Stored dataset items
======

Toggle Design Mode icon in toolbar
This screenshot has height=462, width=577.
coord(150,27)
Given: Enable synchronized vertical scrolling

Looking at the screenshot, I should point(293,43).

======

Beginning with the line that has "This screenshot has height=462, width=577.", set down every line of the entries above through the final one, unchanged.

This screenshot has height=462, width=577.
coord(150,27)
Given: Enable synchronized vertical scrolling

Looking at the screenshot, I should point(293,43).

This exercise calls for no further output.